WRITTEN REQUEST:
Copy these lines exactly as they appear, leaving out the pictures.

RECORDS:

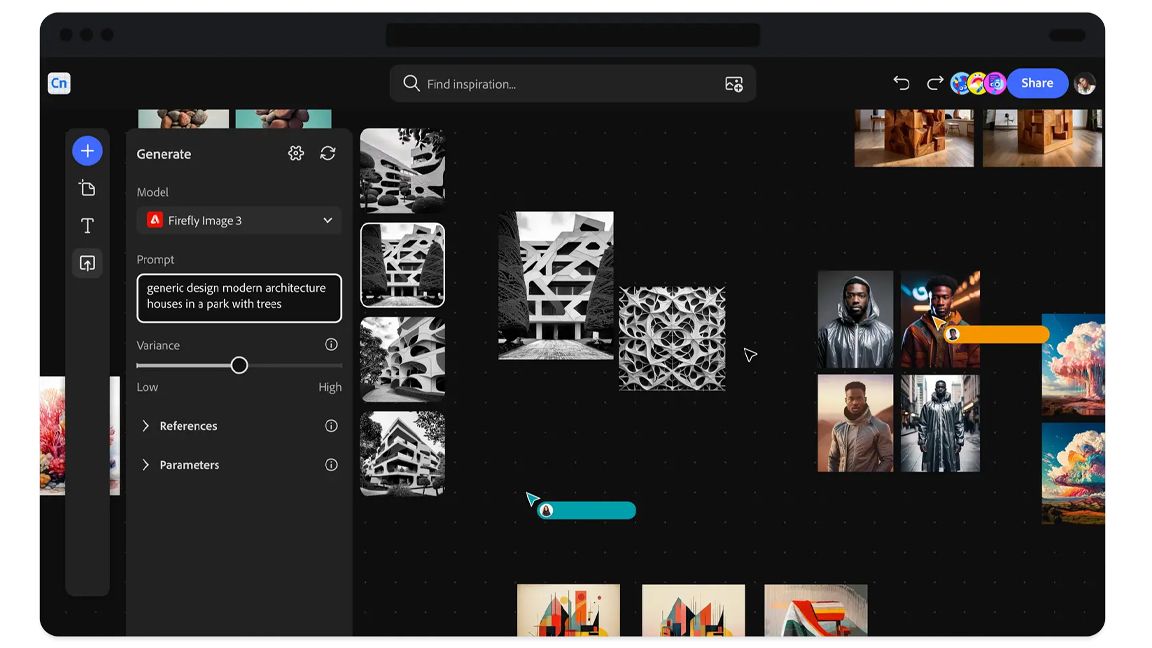The height and width of the screenshot is (648, 1152).
Task: Click the redo arrow in the top bar
Action: (933, 83)
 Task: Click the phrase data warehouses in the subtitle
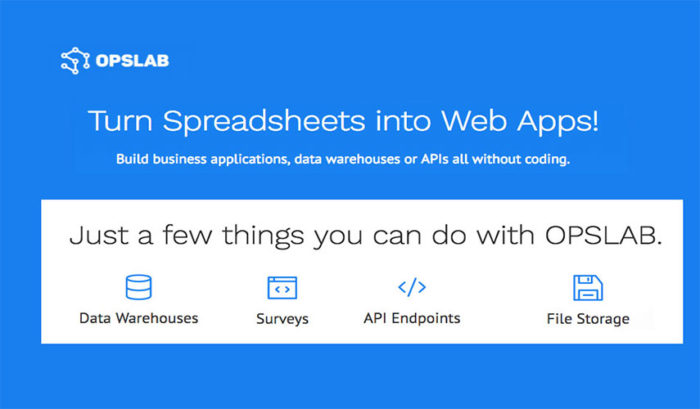[347, 159]
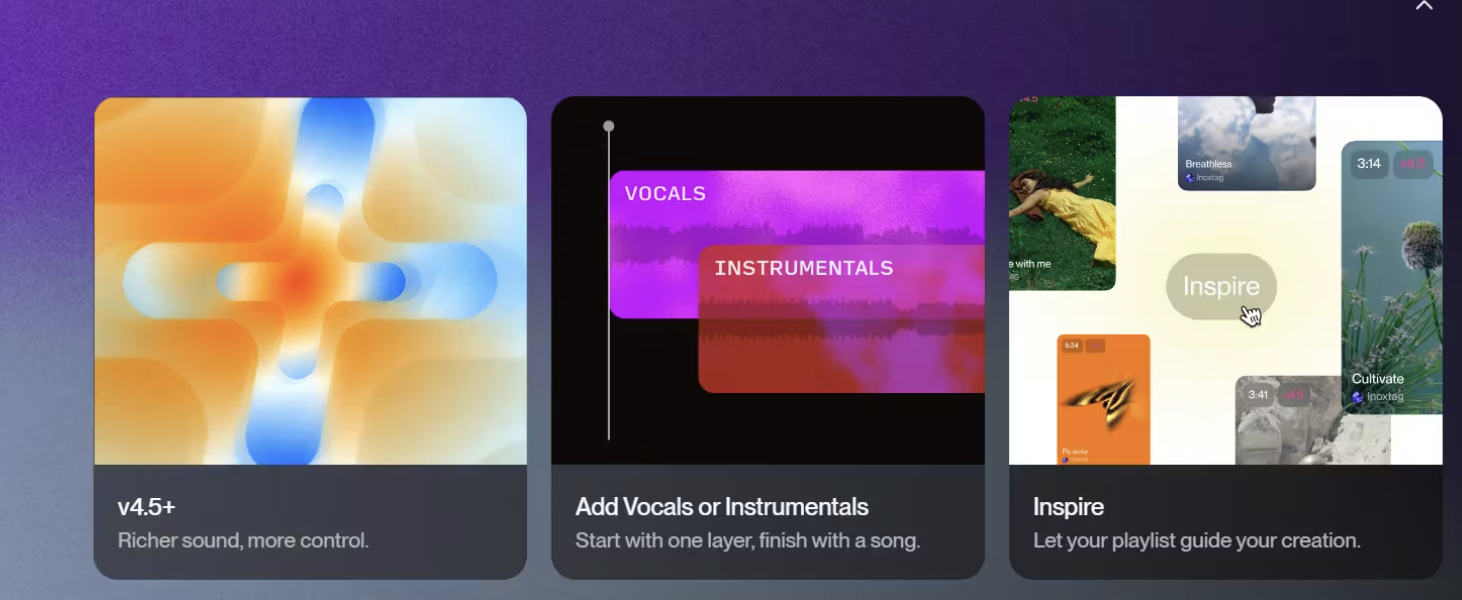Open the Add Vocals or Instrumentals heading

722,507
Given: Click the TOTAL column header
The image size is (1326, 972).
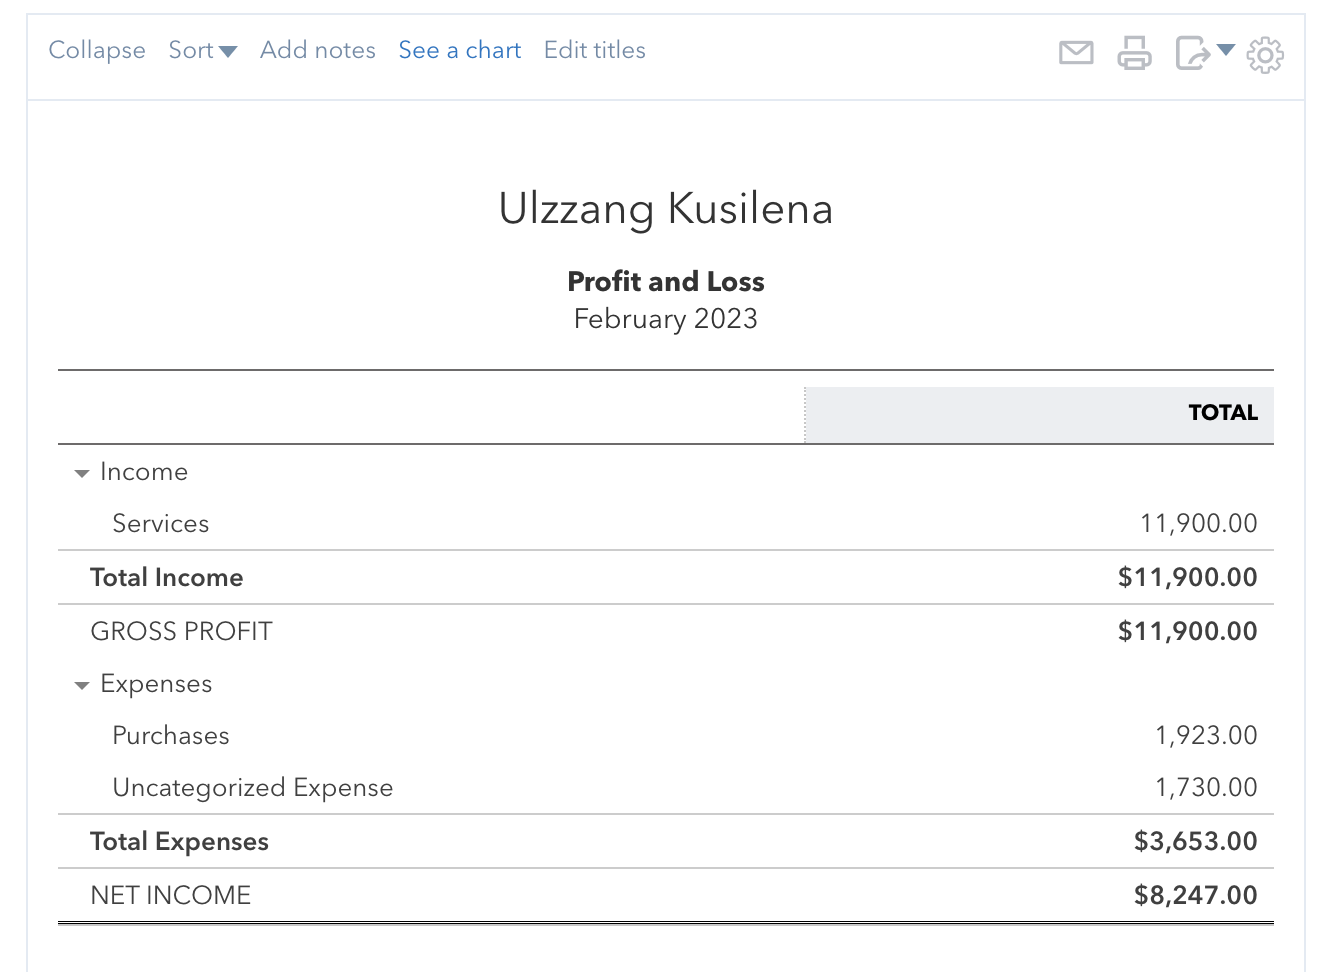Looking at the screenshot, I should [1222, 413].
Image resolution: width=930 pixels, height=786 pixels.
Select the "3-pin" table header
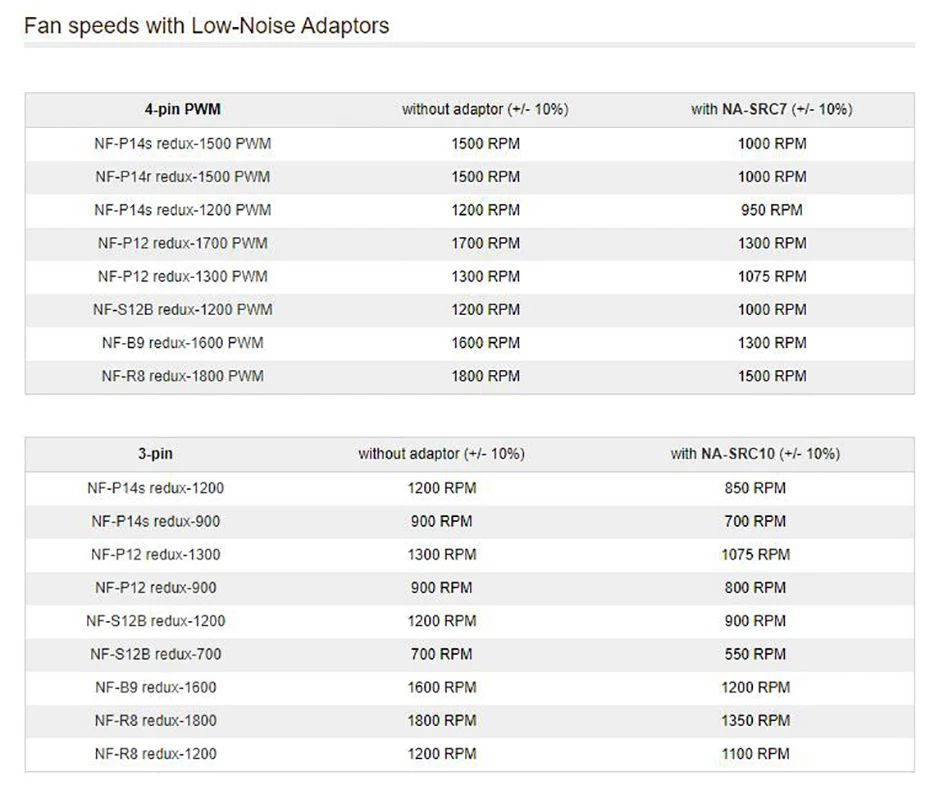pyautogui.click(x=156, y=454)
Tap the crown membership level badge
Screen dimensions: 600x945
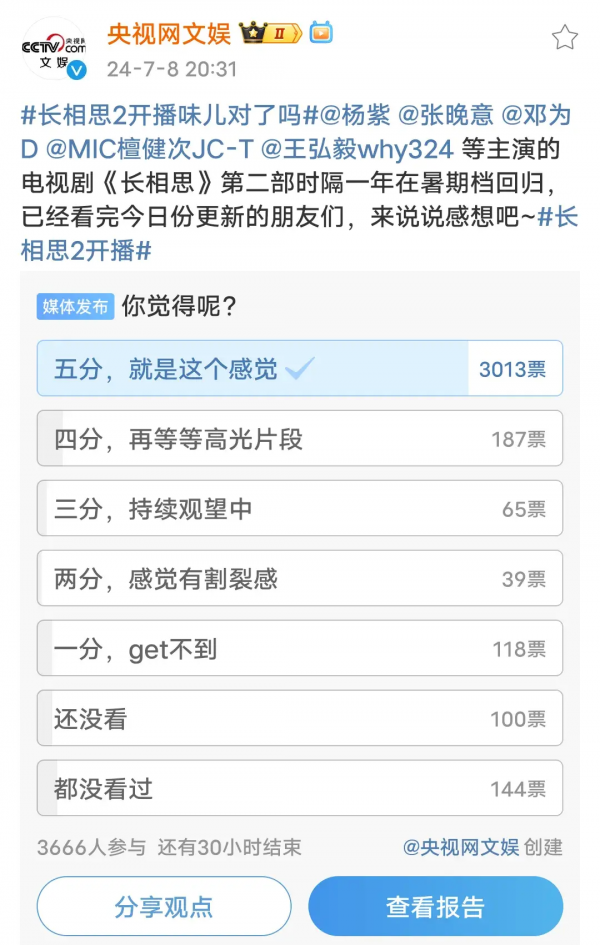coord(269,34)
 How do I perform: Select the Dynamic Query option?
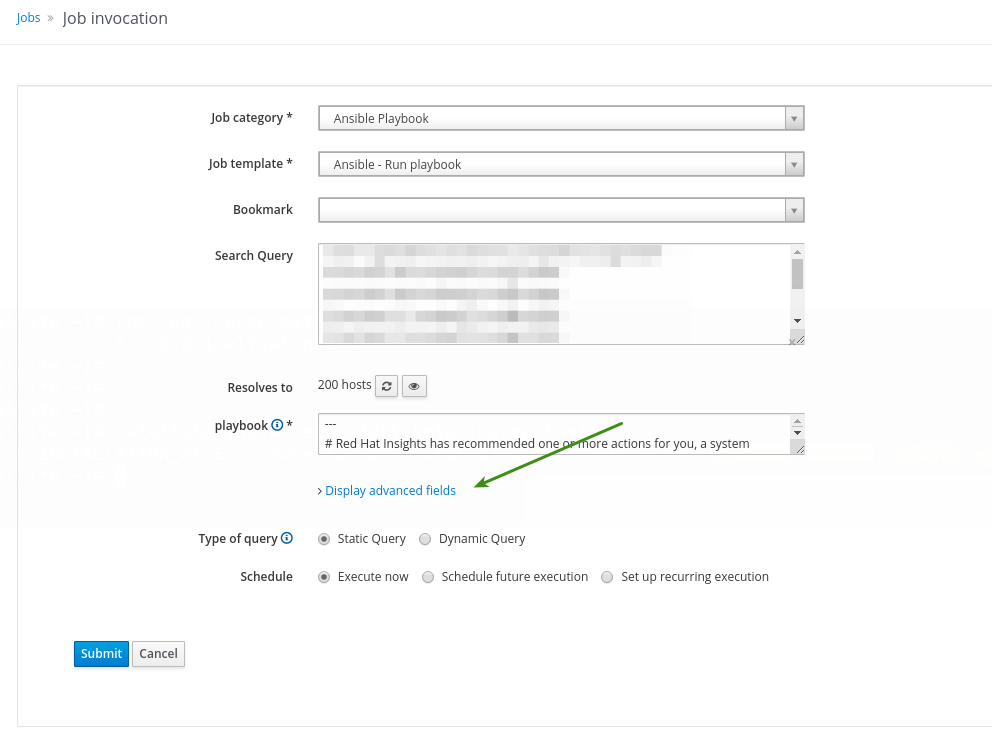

EXERCISE RESULT:
The height and width of the screenshot is (648, 1152).
Task: Click the redo arrow in the top bar
Action: (933, 83)
 Task: Click the phrase data warehouses in the subtitle
[347, 159]
Open the Add Vocals or Instrumentals heading

722,507
Given: Click the TOTAL column header
The image size is (1326, 972).
Looking at the screenshot, I should [1222, 413].
Image resolution: width=930 pixels, height=786 pixels.
Select the "3-pin" table header
pyautogui.click(x=156, y=454)
Tap the crown membership level badge
Screen dimensions: 600x945
coord(269,34)
 How do I perform: Select the Dynamic Query option?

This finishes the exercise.